(Target position items)
-=-=-=-=-
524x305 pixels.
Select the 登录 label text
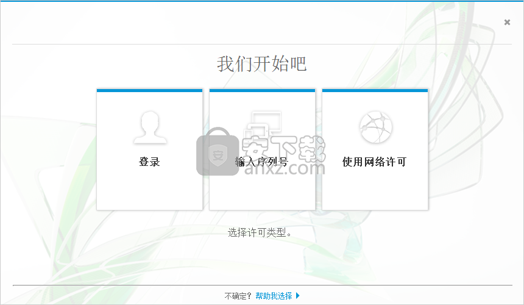click(149, 162)
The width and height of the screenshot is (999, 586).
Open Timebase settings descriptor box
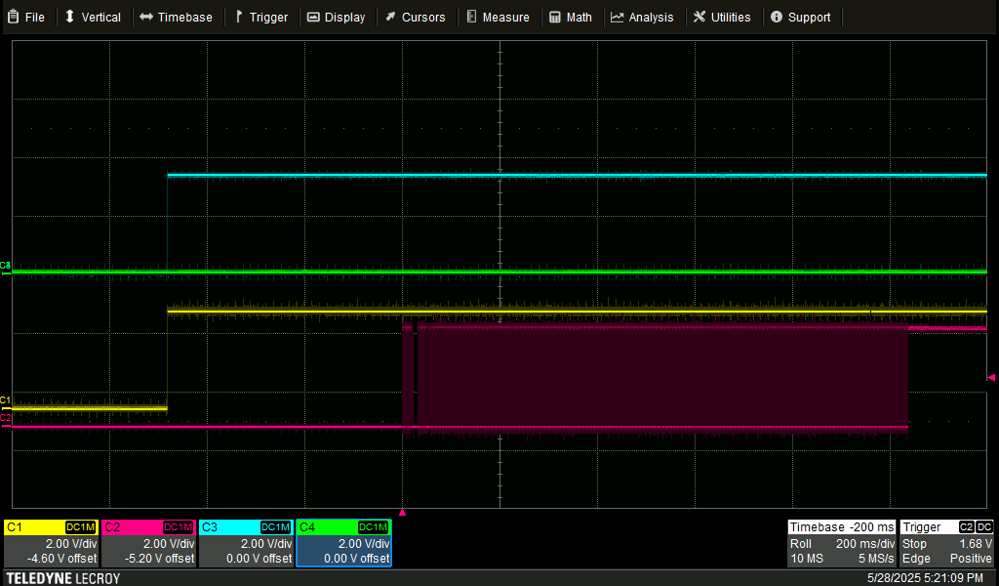tap(842, 543)
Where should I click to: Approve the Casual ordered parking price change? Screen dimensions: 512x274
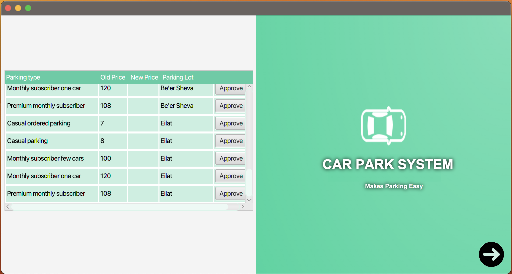tap(230, 123)
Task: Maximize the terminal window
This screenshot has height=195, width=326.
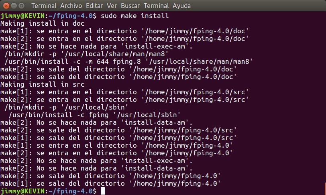Action: (x=22, y=6)
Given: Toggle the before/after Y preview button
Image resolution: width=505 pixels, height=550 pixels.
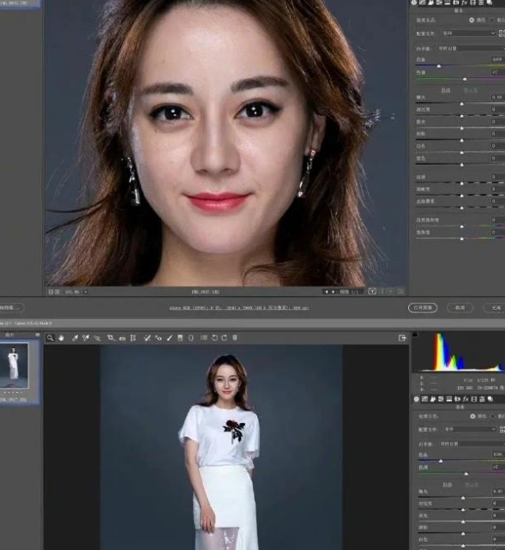Looking at the screenshot, I should click(x=372, y=292).
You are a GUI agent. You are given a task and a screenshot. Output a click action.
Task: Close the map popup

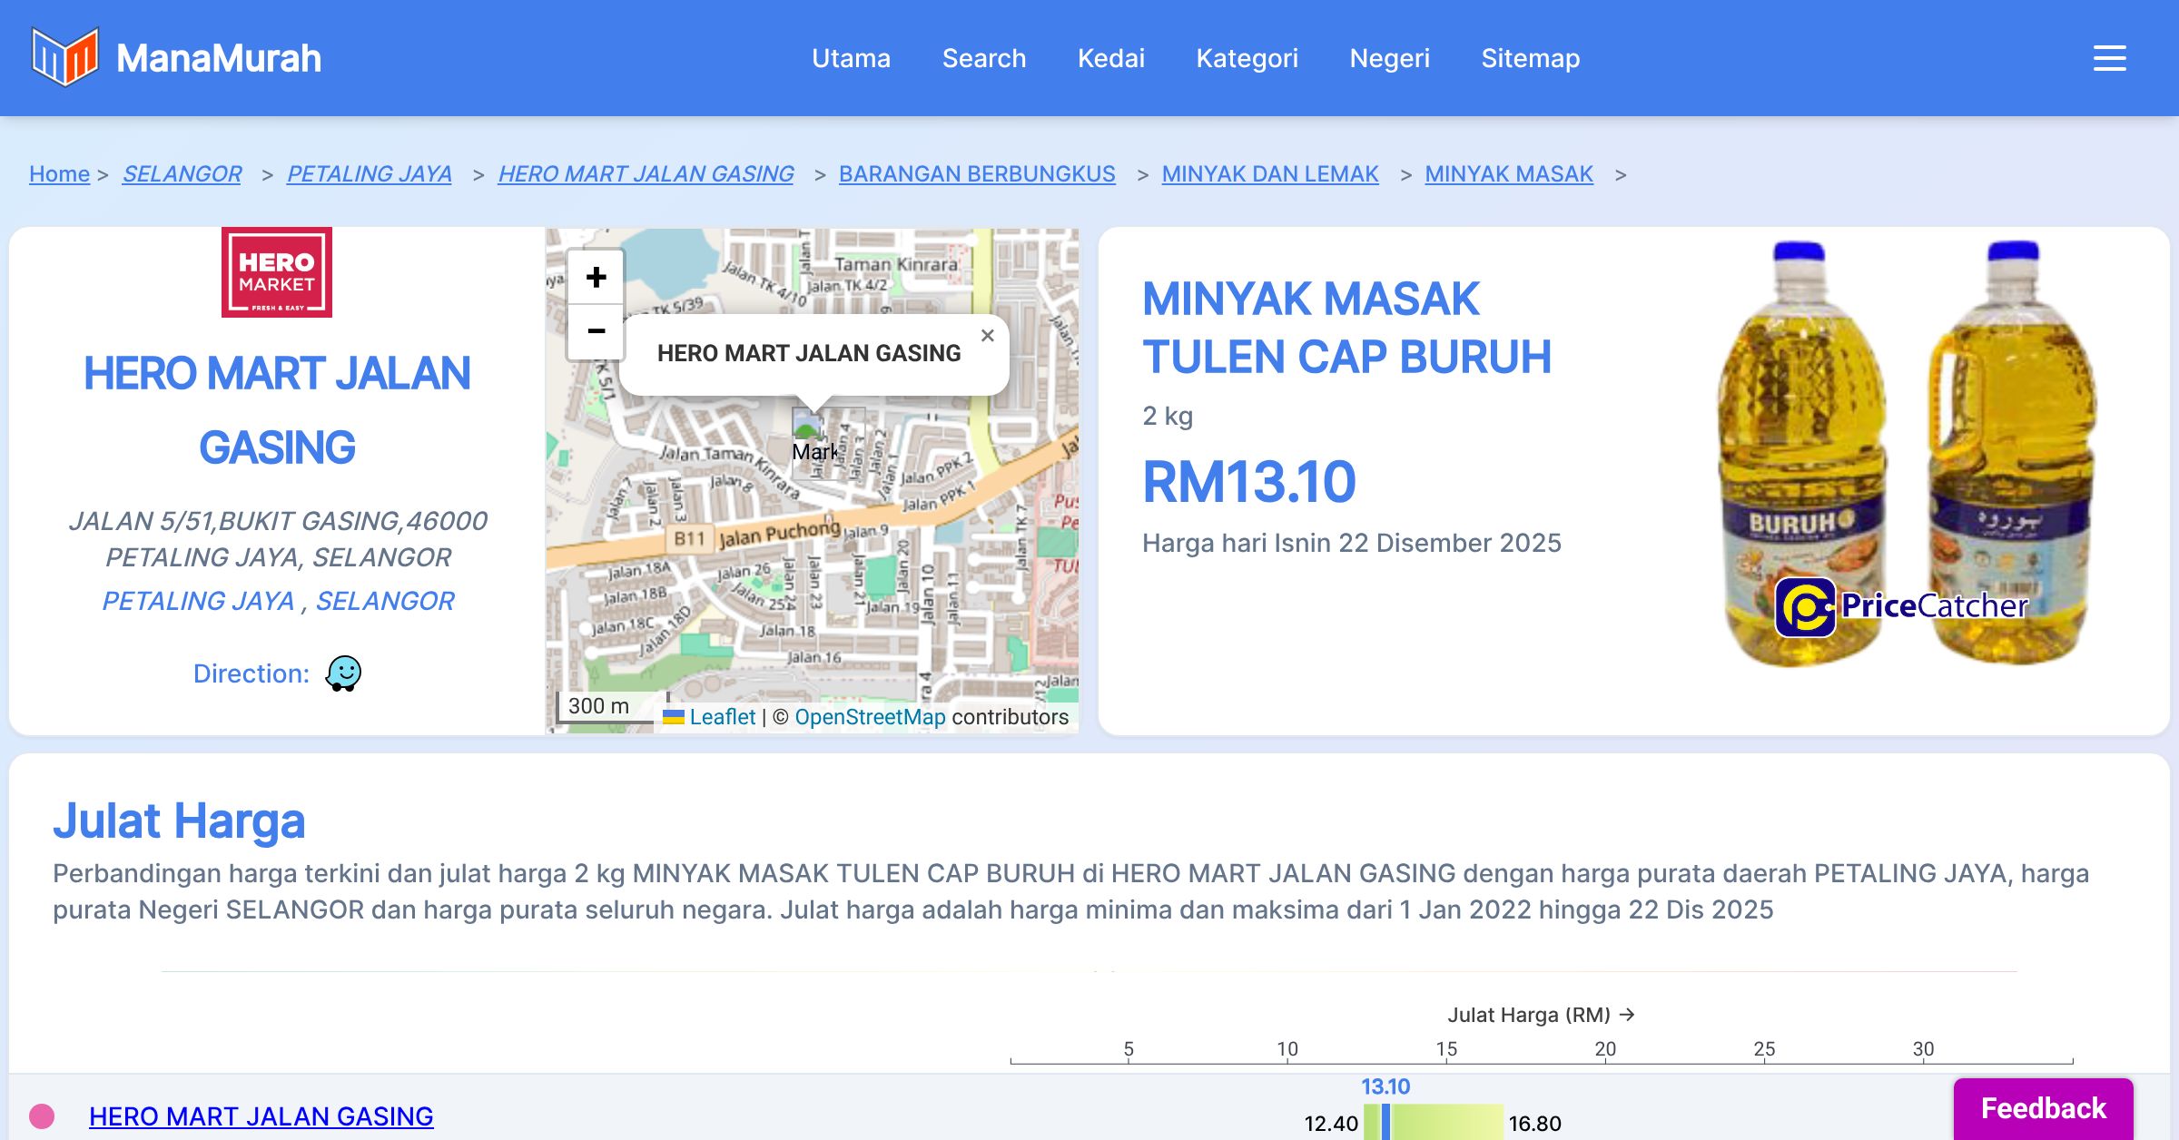point(988,336)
-=-=-=-=-
• _Task description_:
Can you edit the items from the line with "Task: Maximize the terminal window" through the end of the items, putting "map dialog" in place of "map popup" and leaving everything else unchanged? Give back only those lines, and leave the pictures out.

• _Completed task_:
Task: Maximize the terminal window
This screenshot has height=195, width=326.
Action: (x=22, y=6)
Given: Toggle the before/after Y preview button
Image resolution: width=505 pixels, height=550 pixels.
Looking at the screenshot, I should click(x=372, y=292).
You are a GUI agent. You are given a task and a screenshot. Output a click action.
Task: Close the map dialog

point(988,336)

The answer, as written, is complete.